Supervisor: Professor Davide Romelli
Davide Romelli joined the Department of Economics in September 2016. His research interests include international finance and macroeconomics, central banking and financial supervision. He is happy to supervise students interested in the following areas:
- Sudden stops of capital flows.
- Political economy of central banking.
- Role of financial intermediaries and international capital flows in monetary policy transmission.
- Monetary policy and financial stability.
Supervisor: Professor Paul Scanlon
Paul Scanlon is happy to supervise students focusing on any area of macroeconomics, broadly construed. Two areas in particular interest him, as follows.
- There has been a lot of debate on the US/European differential in average hours per person (and worker), since Edward Prescott's (2002) study on the topic. However, there has been comparatively little work on trends within countries. In particular, does the average discrepancy arise from differentials across high income workers or low income workers, or is it uniform across all income levels? One paper that touches on these issues is 'Understanding Growth and Inequality Trends: The Role of Labor Supply in the USA and Germany” by Lars Osberg, but this is an area that is a fruitful topic for research.

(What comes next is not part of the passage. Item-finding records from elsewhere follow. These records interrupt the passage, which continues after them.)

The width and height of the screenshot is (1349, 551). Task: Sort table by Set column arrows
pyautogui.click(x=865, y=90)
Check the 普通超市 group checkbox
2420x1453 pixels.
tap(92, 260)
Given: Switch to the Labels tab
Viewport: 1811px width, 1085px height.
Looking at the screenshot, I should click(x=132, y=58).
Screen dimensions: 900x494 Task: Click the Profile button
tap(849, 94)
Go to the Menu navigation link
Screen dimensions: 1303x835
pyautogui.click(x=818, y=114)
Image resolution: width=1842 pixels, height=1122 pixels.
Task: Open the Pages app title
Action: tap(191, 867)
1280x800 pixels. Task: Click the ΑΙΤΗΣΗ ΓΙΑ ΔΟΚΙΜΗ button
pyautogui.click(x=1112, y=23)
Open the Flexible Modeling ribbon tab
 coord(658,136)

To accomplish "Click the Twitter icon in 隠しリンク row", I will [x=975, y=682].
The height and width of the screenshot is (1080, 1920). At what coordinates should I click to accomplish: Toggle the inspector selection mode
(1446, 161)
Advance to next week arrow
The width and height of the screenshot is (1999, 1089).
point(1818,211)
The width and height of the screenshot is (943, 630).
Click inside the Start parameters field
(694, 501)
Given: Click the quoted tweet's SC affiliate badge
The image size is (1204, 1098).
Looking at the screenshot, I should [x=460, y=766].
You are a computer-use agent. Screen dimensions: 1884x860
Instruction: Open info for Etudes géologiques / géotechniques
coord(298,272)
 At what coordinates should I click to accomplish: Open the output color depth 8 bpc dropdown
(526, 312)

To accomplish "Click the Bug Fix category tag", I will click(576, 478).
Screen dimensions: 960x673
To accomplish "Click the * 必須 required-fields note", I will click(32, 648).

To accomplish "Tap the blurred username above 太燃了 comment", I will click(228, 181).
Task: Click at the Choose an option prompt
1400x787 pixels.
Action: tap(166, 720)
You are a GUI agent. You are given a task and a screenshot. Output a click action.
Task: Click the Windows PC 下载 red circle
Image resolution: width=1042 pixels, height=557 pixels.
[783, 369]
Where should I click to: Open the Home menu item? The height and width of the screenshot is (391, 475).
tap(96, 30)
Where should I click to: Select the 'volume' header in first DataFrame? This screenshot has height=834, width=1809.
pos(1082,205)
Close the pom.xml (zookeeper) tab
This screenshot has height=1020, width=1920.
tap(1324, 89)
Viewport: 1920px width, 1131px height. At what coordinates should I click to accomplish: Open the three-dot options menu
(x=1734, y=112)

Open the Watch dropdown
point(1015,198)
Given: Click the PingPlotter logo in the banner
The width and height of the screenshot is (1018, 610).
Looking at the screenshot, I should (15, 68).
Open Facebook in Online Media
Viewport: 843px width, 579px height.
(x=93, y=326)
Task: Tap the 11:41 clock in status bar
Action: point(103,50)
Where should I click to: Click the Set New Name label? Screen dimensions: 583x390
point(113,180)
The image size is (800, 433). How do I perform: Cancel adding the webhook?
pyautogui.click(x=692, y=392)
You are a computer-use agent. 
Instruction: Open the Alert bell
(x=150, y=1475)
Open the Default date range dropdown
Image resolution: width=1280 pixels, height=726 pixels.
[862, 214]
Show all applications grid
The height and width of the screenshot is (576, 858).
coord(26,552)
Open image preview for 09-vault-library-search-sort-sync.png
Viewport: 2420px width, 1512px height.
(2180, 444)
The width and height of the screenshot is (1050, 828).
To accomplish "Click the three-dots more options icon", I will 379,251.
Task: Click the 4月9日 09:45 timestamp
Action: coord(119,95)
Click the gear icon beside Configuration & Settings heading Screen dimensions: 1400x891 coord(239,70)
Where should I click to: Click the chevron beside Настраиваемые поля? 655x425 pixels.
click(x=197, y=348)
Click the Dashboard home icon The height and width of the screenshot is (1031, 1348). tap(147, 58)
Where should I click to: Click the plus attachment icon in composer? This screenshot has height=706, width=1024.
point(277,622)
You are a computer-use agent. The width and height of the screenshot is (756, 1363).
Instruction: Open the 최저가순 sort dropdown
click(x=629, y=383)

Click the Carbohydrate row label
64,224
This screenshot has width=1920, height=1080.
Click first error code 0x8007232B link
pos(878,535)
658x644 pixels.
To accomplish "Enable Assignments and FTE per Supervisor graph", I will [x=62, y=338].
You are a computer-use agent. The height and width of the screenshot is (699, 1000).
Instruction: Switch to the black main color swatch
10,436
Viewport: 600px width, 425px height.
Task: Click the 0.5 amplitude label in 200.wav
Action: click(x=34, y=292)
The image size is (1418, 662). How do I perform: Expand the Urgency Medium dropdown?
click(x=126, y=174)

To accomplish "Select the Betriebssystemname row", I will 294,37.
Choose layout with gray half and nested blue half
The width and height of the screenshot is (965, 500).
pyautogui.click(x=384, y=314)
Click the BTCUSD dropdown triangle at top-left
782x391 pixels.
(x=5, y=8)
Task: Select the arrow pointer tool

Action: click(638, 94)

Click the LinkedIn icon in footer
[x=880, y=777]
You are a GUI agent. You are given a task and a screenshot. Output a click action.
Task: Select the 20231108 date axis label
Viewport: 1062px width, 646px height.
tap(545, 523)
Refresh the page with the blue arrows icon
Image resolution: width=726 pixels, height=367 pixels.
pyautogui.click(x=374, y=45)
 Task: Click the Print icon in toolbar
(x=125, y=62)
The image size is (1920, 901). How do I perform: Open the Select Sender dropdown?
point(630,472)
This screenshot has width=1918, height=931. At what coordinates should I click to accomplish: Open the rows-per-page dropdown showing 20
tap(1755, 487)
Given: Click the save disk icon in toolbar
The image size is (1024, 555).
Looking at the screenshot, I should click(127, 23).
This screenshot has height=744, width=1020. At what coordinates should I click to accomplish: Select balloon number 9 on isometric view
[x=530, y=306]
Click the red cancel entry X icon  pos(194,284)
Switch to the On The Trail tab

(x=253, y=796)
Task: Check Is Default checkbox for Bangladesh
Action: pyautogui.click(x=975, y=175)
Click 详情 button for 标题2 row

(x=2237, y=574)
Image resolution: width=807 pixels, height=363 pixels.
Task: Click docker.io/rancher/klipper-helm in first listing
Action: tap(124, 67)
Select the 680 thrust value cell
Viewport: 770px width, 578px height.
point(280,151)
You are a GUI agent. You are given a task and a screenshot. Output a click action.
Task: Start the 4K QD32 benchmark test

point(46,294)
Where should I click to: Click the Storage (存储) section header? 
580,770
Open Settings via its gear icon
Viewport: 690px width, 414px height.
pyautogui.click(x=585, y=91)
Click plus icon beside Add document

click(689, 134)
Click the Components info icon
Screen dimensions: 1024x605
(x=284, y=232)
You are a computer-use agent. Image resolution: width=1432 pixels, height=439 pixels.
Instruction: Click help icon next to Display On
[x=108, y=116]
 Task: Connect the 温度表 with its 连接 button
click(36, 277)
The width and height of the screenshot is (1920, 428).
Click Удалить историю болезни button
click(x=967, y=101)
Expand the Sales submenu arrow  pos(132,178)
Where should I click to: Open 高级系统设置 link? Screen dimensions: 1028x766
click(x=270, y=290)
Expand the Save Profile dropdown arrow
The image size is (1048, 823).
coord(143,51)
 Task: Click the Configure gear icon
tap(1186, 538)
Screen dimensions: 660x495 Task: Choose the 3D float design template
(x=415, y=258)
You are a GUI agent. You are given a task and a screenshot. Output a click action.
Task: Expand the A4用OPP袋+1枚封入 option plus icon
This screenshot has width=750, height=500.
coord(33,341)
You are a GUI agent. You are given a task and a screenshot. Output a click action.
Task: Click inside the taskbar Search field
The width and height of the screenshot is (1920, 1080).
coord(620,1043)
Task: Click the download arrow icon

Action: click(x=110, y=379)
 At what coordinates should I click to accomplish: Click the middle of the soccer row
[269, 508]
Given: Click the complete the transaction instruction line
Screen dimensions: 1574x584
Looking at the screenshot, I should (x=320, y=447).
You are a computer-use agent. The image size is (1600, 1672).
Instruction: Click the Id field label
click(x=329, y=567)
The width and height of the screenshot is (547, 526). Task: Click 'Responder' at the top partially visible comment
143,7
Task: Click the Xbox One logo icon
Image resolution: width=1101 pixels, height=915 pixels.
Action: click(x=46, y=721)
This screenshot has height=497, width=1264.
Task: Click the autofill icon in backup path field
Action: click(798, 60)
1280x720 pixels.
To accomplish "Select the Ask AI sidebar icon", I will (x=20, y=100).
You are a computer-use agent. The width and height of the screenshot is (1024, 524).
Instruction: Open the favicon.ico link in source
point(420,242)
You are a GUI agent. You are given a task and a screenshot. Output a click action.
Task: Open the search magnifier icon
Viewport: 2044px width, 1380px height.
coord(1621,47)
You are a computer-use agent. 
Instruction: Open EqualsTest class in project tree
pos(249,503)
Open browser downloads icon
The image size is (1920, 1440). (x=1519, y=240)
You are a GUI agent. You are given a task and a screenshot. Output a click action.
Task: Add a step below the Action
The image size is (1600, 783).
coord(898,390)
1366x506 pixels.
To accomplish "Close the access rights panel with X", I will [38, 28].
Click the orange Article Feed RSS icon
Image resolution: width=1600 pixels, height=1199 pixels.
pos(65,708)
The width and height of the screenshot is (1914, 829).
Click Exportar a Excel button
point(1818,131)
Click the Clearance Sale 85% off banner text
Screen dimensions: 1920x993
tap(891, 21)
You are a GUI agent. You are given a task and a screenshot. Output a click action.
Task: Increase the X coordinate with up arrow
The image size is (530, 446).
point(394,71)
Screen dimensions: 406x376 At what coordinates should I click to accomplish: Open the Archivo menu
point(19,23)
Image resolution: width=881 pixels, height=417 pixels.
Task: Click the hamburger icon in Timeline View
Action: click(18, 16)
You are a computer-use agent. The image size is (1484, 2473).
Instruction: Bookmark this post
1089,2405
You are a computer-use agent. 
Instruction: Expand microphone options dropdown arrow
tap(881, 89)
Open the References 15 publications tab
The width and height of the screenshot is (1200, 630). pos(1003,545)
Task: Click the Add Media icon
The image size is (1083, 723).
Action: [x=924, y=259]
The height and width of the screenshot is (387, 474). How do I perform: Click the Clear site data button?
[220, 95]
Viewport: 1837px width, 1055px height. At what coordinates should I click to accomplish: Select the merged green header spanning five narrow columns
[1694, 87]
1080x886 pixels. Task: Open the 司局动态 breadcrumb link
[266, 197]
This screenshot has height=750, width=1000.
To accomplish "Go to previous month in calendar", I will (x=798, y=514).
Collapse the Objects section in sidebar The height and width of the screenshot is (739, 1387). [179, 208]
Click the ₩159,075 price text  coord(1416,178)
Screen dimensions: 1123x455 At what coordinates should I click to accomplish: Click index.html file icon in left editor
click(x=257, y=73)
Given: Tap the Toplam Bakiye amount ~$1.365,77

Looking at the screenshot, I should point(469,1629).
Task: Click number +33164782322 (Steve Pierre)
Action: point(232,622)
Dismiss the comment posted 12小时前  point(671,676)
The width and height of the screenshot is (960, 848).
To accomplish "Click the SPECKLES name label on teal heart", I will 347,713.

- An empirical paper 'Does Inflation Targeting Matter?” by Lawrence Ball and Niamh Sheridan, examines the effects of inflation targeting on real and nominal variables. Basically, they find small effects, claiming that any positive effects of inflation targeting would have happened in any case. However, there is little reason to believe this to be the case – inflation is notoriously persistent. Given the relevance and importance of the topic, and more data since the initial study, a revision of this study seems timely and worthwhile.
Supervisor: Professor Marvin Suesse
Marvin Suesse is an applied economist with research interests in economic history, comparative economics, and international trade. He looks forward to supervise students in any of these fields. Areas of particular interest include:
- The influence of globalisation on domestic political or economic institutions
- The economic determinants of state capacity and the stability of states
- The links between financial and economic development in the long run
- The economic history of developing regions, especially the former Soviet Union and Africa
- The interactions between economic ideas and policies
Supervisor: Professor Michael Wycherley
Michael Wycherley joined the Department of Economics in September 2007. His research interests are in macroeconomics and economic growth, with particular emphasis on technological innovation and adoption, and he is happy to advise students in these areas.